Prof. Khan specializes in law and economic history, with a focus on Europe and the United States. An award-winning author, her research has helped to pioneer an entirely new field, the cliometrics (or quantitative economic history) of intellectual property and technological change.

Her first book, The Democratization of Invention: Patents and Copyrights in American Economic Development, 1790-1920 (Cambridge University Press and NBER), received the Alice Hanson Jones Biennial Prize for outstanding work in North American economic history.  This monograph analyzes the sources of U.S. technological leadership, and highlights the critical role of democratic open-access intellectual property institutions in promoting broad-based creativity and increases in overall social welfare.

Her second book, Inventing Ideas: Patents, Prizes, and the Knowledge Economy (Oxford University Press), was also awarded the Alice Hanson Jones Biennial Prize for outstanding work in North American economic history.

== Task ==
From the profile of Prof. Khan, list every organization named in parentheses after the titles of her two books. This material isn't required for anything you're asked to do.

(Portion of a data file)
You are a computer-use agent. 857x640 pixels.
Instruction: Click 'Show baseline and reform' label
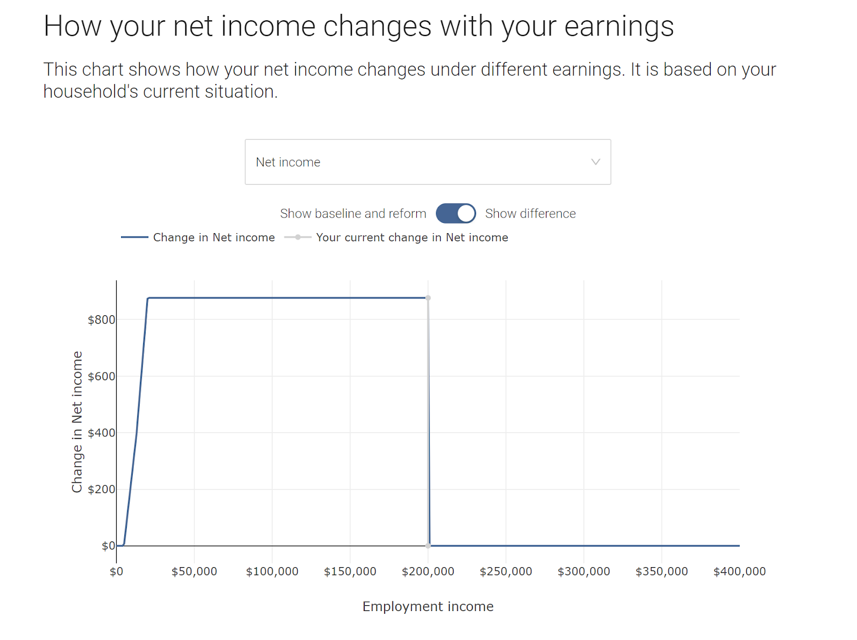352,213
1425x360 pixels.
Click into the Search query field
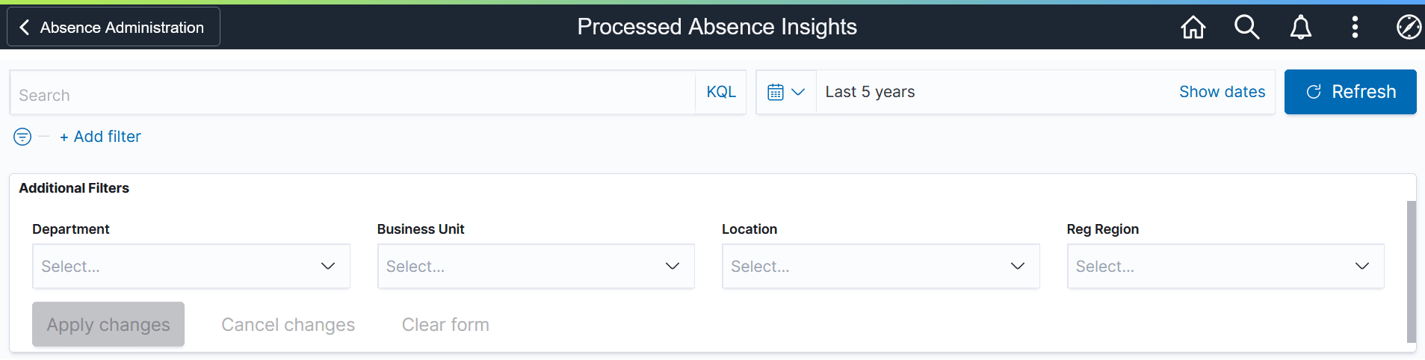click(x=351, y=95)
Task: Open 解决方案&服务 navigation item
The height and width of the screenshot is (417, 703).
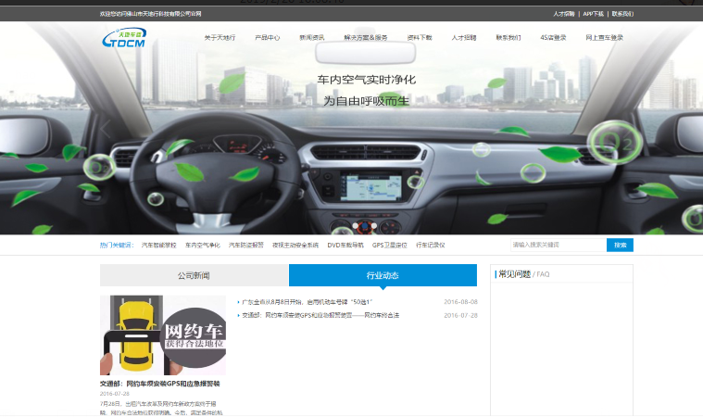Action: 365,38
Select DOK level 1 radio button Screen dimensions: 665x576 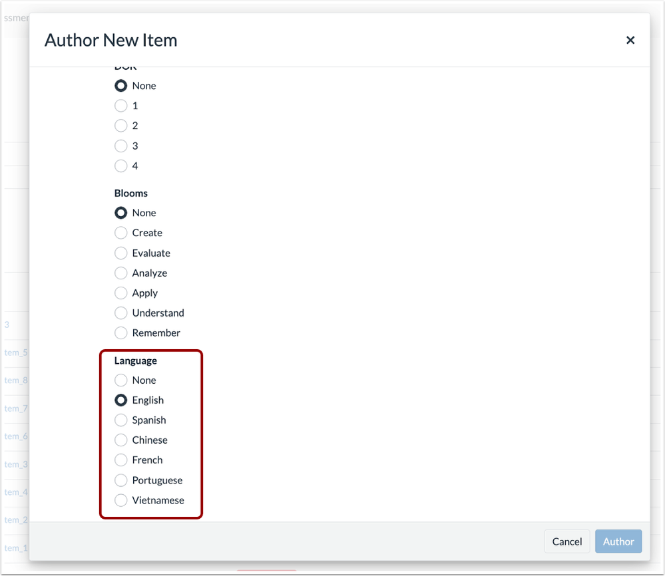[121, 106]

== Solution ==
Cambridge University Press, NBER, Oxford University Press